Only when we are willing to give are we truly ready to love. True love is not spelled s-e-x, it is spelled g-i-v-e. Love is not simply a physical attraction to a person with a lovely form or face. It is not something one discards when someone more attractive comes along, nor is it something one turns off when the going gets tough. It’s not a fleeting passion, but a deliberate choice — a commitment of the will that survives the storms and trials of life.
Romance is fine, but…
It takes a lot more than sexual attraction or romance to make a marriage work. Marriage not only involves romance and sex, it also includes sickness, thumb sucking, diaper rash, spilled milk, naughty children, sleepless nights, allergies, car pools, unpaid bills, bathtub rings and laundry.

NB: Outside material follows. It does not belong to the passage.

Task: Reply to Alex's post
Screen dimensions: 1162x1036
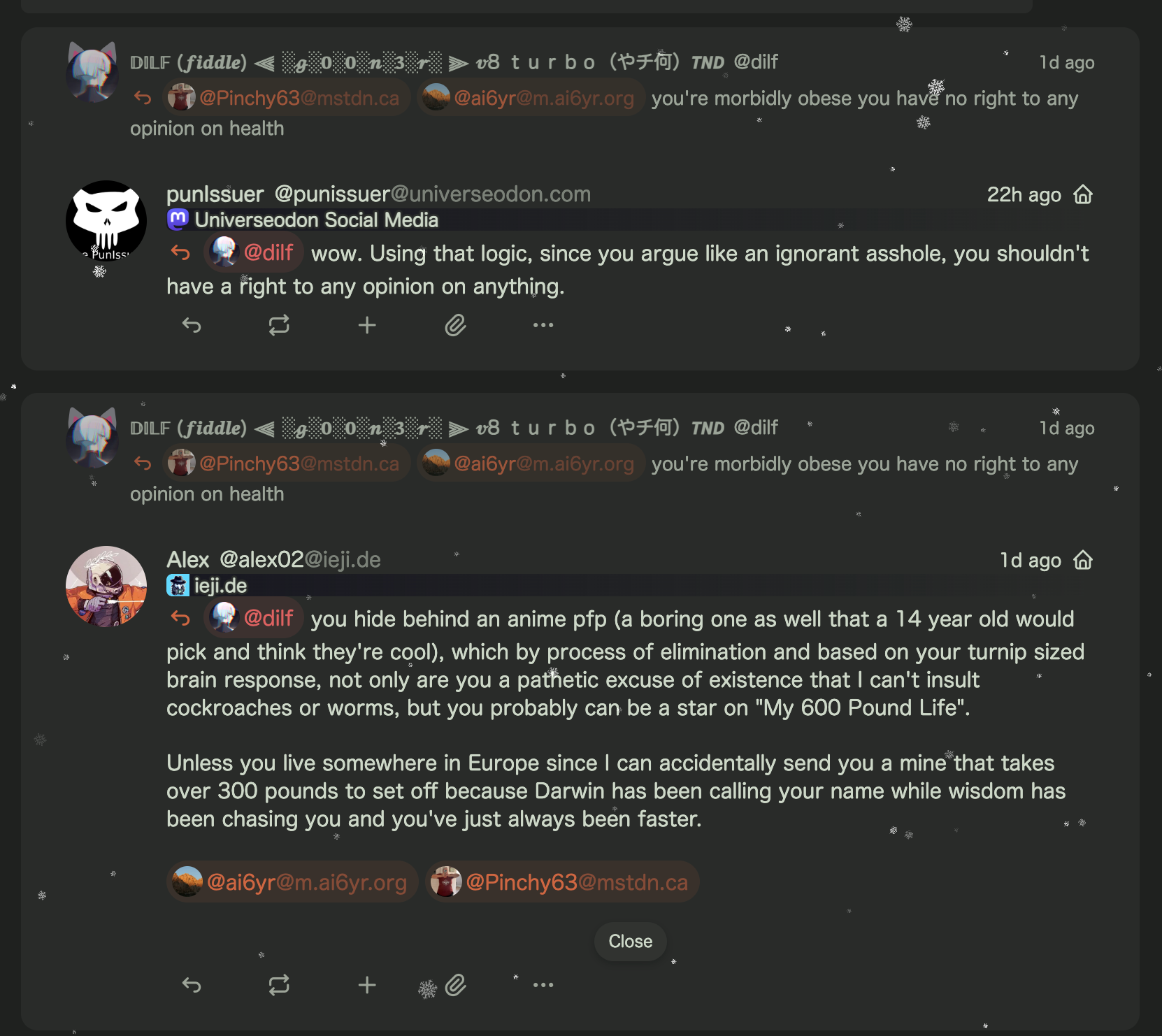Action: 192,985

Sooner or later, romantic feelings are going to fluctuate. If that is all the underpinning your marriage has, it is bound to collapse. Volitional love, the kind that is a product of the will, is much deeper than sexual attraction or romantic feelings. It is a relationship which grows out of knowing a person, having an intense awareness of his or her needs, and being willing to give unselfishly to fill those needs — sometimes at the cost of satisfaction to self, but many times finding contentment in the giving.
If you are not married, how can you know the difference between romantic feelings and love? Sometimes it’s difficult to tell, since they can exist together. So what can you do? Stall for time until you are absolutely sure!

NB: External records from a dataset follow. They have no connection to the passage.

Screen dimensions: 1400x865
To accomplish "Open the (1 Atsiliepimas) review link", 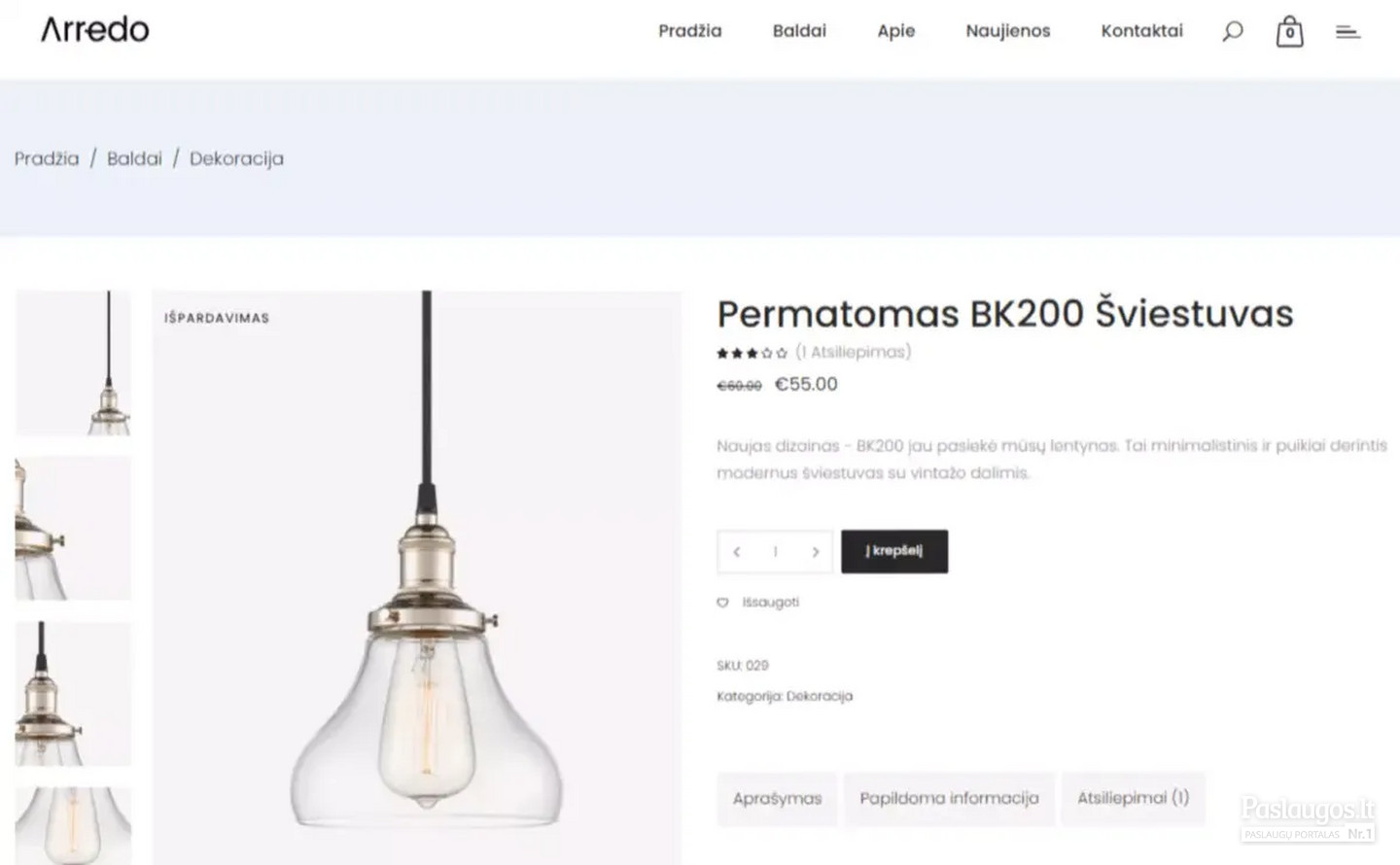I will tap(853, 352).
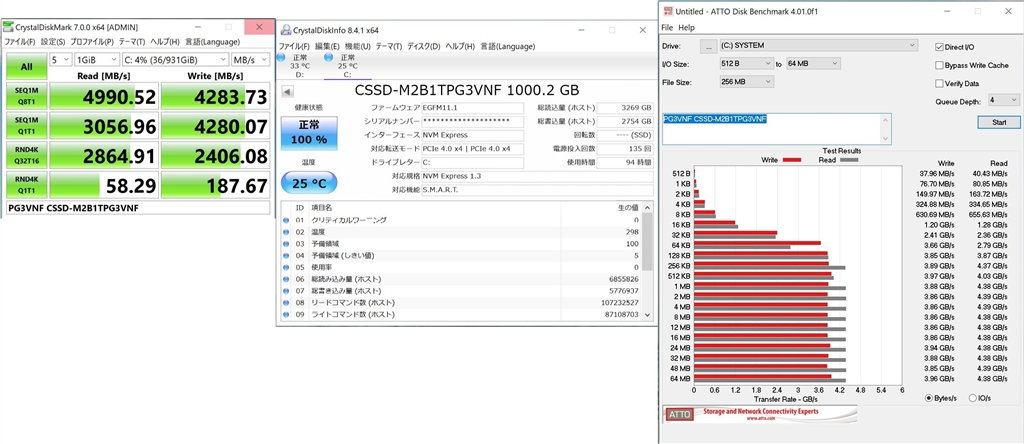The image size is (1024, 444).
Task: Disable the Direct I/O checkbox
Action: pyautogui.click(x=939, y=46)
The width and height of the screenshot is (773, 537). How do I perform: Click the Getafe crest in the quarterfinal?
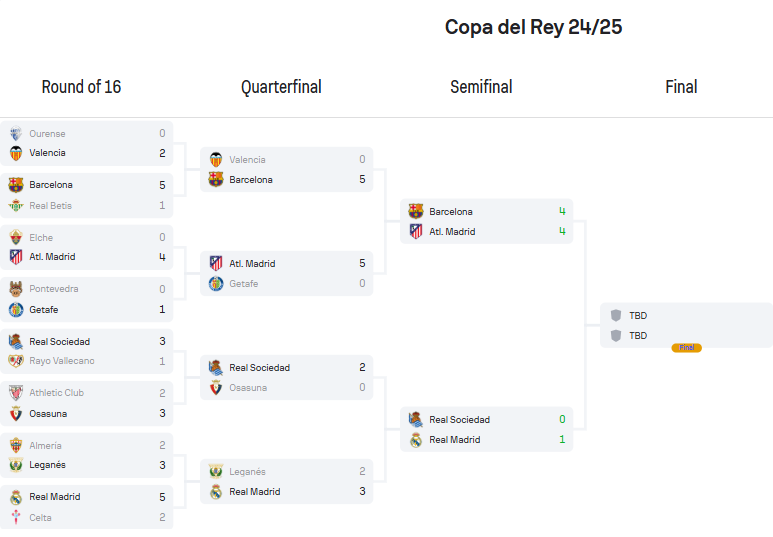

Try to imagine the dazzling physical appearance or personality when it grows older. Good looks fade and give way to the lines and wrinkles of advancing years. A vivacious personality can lose its spark from illness and overwork. Will you still love then? Real love doesn’t fade with time, it deepens.

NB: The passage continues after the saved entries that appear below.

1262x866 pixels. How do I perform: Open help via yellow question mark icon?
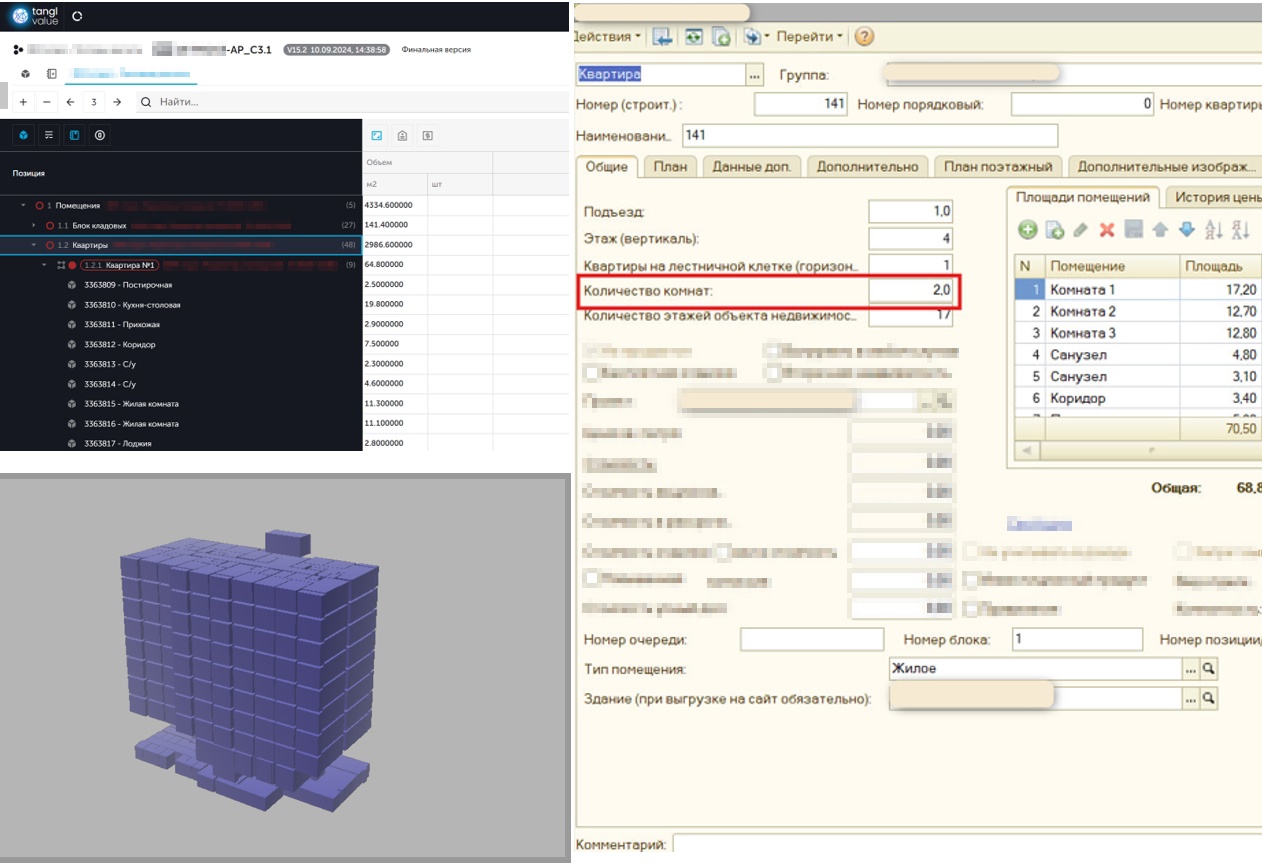tap(864, 37)
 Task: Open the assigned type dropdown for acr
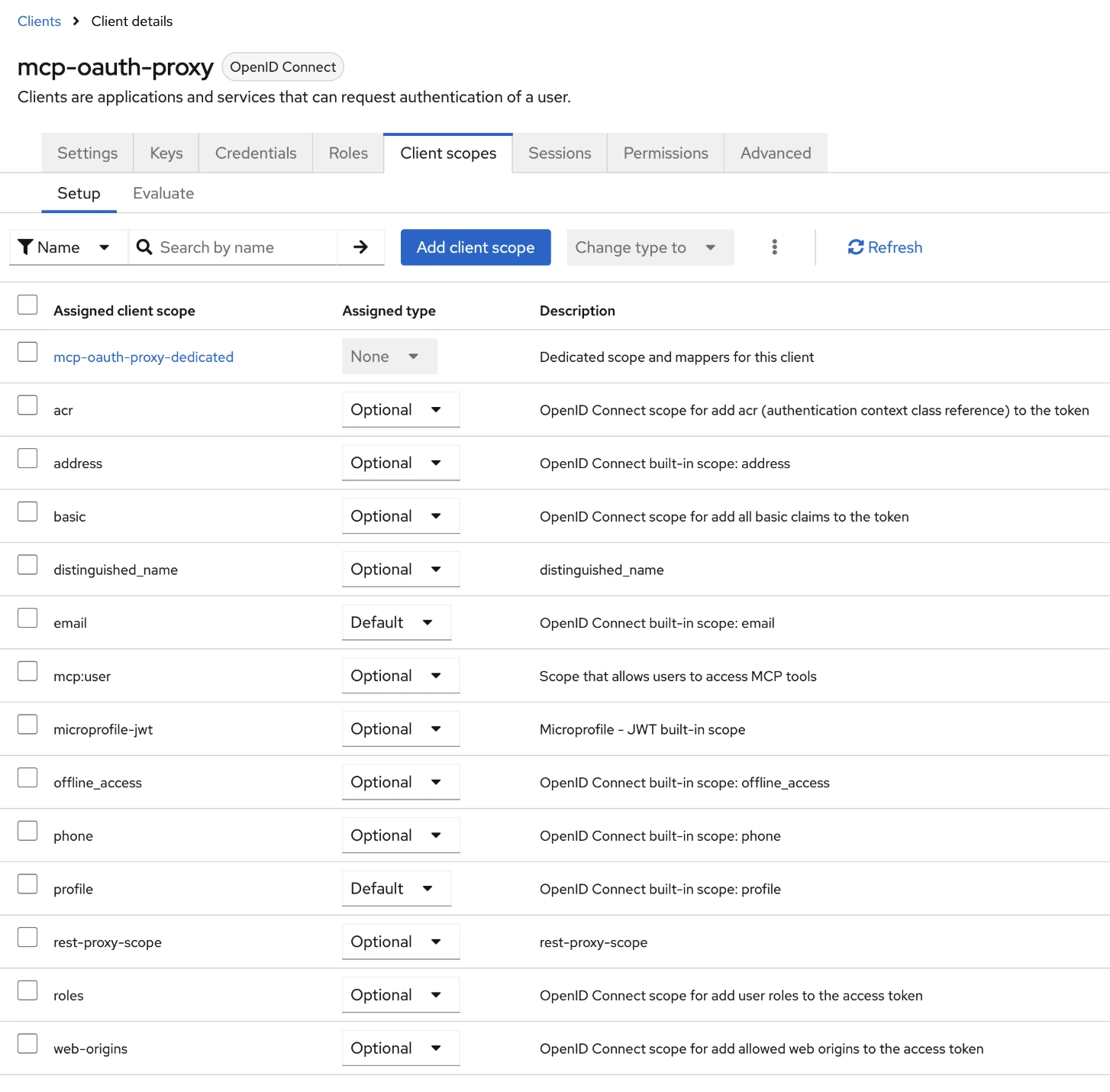click(400, 409)
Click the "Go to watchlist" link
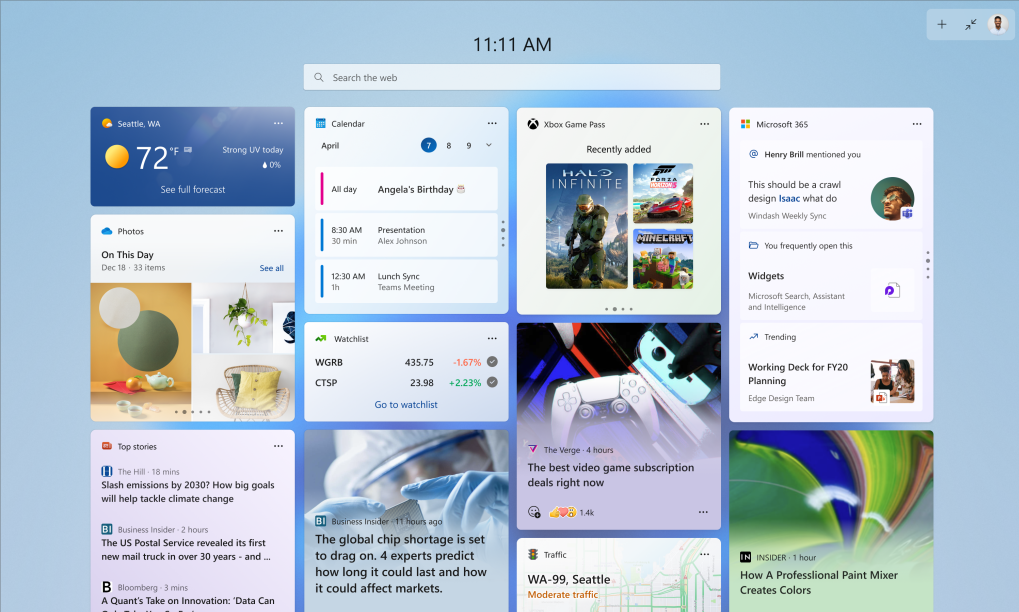The width and height of the screenshot is (1019, 612). pos(406,403)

Romantic attraction, as exciting as it is, can be disastrous because it makes room for our emotions to rule our heads. Mr. Charming can do no wrong; his bad habits and bothersome traits are overlooked, minimized, and excused. But no one can live with another person 24 hours a day, seven days a week and not be vexed by that person’s faults. This is where volitional love comes into play. If we choose not to exercise it, marrying any person will be a disaster.
Love must be nurtured
Romantic love is a rightful part of our love for our partners. Deliberately letting that aspect of our relationship die is also endangering to our marriage. If a husband works seven days a week with little or no time for romantic activity, romantic love will die. If a wife is so completely absorbed in her children that she neglects her husband, love will shrivel.
There will be times, inevitably, when the immediate circumstances require a change of emphasis for the moment: if a child is sick, or the husband loses his job, or the house burns down, then the emergency demands that ordinary priorities be laid aside until the crisis passes. But then the one-flesh unity must be re-established and reinforced. This is ordained of God.
“For this reason a man will leave his father and mother and be united to his wife, and they will become one flesh” Gen. 2:24 NIV. But notice that there is a progression here. Leave father and mother to form anew family unit; cleave to one another in faithfulness and love, the essence of the relationship; become one flesh, the result of marriage, a true unity, sharing all things together — a blessing made possible by God, and carried out with Him!
Love is a beautiful thing! It is a fundamental aspect of the character of God. Because it is so important, it needs to be guarded and protected against every effort to cheapen it. And it needs to be well understood that we might practice true love in our lives.